## WHAT IS REQUIRED
The line containing "Task: Click the File5 filename input field" marks the end: restate word for word every line from the first line of the entries below through that one.

## INFORMATION GIVEN
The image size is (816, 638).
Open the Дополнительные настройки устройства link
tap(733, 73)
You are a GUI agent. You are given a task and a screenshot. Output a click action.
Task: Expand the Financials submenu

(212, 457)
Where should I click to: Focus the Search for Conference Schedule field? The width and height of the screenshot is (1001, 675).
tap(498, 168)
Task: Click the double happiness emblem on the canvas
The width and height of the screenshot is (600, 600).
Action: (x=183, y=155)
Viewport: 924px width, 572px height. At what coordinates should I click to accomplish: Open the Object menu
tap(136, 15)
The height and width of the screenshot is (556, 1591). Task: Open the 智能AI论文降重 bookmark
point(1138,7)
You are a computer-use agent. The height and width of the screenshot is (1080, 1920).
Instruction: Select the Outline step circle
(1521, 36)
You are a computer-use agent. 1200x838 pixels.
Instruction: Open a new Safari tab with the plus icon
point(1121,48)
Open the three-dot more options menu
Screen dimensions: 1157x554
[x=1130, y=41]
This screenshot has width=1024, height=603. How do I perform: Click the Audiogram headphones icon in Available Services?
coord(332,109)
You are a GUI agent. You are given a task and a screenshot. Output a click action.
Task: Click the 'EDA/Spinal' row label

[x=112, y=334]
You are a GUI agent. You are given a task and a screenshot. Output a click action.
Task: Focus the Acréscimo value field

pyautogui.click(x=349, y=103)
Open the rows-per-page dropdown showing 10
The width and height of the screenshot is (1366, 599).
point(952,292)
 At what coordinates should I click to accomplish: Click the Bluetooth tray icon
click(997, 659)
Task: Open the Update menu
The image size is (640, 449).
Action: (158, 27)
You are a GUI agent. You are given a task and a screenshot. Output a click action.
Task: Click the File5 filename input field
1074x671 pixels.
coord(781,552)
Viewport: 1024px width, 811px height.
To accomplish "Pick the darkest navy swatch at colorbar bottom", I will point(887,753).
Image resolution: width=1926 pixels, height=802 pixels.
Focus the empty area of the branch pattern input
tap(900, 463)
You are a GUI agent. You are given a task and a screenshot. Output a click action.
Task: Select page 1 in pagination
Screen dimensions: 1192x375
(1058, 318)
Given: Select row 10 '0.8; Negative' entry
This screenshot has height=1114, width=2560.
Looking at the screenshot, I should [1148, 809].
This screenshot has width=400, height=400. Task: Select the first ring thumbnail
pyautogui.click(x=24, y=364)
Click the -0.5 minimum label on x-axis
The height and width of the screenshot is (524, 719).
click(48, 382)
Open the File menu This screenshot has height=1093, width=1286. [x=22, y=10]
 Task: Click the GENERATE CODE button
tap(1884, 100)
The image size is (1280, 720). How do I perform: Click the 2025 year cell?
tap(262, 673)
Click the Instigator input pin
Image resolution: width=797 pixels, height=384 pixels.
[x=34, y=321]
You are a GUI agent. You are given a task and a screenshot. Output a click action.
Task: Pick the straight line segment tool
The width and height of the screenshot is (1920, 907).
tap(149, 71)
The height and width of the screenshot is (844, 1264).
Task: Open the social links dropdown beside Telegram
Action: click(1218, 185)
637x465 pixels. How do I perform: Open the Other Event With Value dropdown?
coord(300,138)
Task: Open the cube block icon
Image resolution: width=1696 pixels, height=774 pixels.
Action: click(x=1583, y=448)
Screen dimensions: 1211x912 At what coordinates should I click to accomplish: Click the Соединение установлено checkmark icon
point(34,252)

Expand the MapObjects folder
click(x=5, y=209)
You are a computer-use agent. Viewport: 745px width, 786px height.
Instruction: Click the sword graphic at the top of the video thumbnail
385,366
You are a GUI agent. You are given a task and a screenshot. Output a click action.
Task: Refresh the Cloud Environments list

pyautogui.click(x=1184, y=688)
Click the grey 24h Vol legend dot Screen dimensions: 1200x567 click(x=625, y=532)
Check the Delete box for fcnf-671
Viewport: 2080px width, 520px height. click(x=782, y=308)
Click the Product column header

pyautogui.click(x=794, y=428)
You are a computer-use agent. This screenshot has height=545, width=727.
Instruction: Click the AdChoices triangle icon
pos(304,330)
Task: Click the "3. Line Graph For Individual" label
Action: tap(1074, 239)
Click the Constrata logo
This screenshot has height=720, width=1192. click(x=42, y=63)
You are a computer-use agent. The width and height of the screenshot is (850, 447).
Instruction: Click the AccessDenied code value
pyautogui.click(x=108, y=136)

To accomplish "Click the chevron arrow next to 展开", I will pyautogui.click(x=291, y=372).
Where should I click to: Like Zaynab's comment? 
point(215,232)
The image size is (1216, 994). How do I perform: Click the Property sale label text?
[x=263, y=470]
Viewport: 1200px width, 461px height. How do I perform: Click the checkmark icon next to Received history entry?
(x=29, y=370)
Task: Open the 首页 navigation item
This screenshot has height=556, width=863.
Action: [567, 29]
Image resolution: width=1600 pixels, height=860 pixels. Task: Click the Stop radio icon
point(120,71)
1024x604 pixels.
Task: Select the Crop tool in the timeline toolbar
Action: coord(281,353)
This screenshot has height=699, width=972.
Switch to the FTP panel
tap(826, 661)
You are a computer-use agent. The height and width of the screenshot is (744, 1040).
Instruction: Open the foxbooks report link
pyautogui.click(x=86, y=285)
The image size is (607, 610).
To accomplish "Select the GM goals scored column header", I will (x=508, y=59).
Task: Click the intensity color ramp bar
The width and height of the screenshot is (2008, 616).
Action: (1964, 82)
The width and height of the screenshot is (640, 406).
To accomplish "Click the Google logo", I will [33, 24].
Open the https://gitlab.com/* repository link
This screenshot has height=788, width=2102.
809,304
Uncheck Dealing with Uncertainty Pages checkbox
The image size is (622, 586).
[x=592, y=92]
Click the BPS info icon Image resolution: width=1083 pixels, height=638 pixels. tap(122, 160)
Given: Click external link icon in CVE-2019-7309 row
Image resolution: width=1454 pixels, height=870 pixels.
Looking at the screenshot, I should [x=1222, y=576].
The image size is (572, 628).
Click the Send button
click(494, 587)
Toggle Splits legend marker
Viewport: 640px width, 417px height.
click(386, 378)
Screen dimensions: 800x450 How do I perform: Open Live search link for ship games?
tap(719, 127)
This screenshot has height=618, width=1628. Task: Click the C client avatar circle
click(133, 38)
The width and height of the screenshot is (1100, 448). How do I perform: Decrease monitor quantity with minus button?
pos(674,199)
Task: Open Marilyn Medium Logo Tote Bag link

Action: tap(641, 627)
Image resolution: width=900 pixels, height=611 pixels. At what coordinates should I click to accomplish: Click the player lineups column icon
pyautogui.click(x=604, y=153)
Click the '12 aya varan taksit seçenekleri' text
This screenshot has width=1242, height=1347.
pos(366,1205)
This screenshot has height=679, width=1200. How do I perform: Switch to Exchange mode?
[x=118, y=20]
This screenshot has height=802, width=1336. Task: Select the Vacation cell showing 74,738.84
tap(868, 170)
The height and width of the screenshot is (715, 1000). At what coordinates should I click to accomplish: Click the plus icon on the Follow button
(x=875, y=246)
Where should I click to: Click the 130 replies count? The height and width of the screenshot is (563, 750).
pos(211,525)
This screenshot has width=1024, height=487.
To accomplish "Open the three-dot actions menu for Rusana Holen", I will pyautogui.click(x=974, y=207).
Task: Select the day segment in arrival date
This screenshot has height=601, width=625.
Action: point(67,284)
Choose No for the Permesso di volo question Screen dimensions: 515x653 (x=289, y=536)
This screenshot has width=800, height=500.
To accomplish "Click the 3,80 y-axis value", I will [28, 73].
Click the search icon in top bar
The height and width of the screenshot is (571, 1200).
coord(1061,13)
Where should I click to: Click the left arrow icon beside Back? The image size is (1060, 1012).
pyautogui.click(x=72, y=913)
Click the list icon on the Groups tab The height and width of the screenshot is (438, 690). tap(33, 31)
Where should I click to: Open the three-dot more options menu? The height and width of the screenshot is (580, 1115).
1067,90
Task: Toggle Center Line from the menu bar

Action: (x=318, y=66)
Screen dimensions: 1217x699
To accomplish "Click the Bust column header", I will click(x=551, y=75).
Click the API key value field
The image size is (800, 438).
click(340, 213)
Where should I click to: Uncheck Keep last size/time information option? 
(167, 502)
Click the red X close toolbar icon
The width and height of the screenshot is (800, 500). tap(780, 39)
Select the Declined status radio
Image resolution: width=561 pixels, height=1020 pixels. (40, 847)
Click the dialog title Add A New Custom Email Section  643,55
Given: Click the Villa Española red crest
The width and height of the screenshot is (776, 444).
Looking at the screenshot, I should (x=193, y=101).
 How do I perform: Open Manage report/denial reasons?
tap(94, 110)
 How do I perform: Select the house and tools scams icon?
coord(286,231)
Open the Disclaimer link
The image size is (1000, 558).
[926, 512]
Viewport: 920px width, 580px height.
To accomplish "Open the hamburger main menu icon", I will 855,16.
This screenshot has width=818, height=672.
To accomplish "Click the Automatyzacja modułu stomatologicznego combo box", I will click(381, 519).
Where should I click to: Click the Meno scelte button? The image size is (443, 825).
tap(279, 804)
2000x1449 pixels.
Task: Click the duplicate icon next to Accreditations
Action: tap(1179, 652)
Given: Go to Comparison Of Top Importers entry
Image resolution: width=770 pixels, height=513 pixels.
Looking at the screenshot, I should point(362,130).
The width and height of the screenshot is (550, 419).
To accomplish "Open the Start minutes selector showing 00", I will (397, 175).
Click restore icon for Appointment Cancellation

## YOUR SOLUTION
The image size is (816, 638).
Open the Дополнительные настройки устройства link
tap(733, 73)
You are a GUI agent. You are given a task and a screenshot. Output a click action.
Task: Expand the Financials submenu

(212, 457)
Where should I click to: Focus the Search for Conference Schedule field? The width and height of the screenshot is (1001, 675).
tap(498, 168)
Task: Click the double happiness emblem on the canvas
The width and height of the screenshot is (600, 600).
Action: (x=183, y=155)
Viewport: 924px width, 572px height. At what coordinates should I click to accomplish: Open the Object menu
tap(136, 15)
The height and width of the screenshot is (556, 1591). Task: Open the 智能AI论文降重 bookmark
point(1138,7)
You are a computer-use agent. The height and width of the screenshot is (1080, 1920).
Instruction: Select the Outline step circle
(1521, 36)
You are a computer-use agent. 1200x838 pixels.
Instruction: Open a new Safari tab with the plus icon
point(1121,48)
Open the three-dot more options menu
Screen dimensions: 1157x554
[x=1130, y=41]
This screenshot has width=1024, height=603. How do I perform: Click the Audiogram headphones icon in Available Services?
coord(332,109)
You are a GUI agent. You are given a task and a screenshot. Output a click action.
Task: Click the 'EDA/Spinal' row label

[x=112, y=334]
You are a GUI agent. You are given a task and a screenshot. Output a click action.
Task: Focus the Acréscimo value field

pyautogui.click(x=349, y=103)
Open the rows-per-page dropdown showing 10
The width and height of the screenshot is (1366, 599).
point(952,292)
 At what coordinates should I click to accomplish: Click the Bluetooth tray icon
click(997, 659)
Task: Open the Update menu
The image size is (640, 449).
Action: (158, 27)
You are a GUI agent. You are given a task and a screenshot. Output a click action.
Task: Click the File5 filename input field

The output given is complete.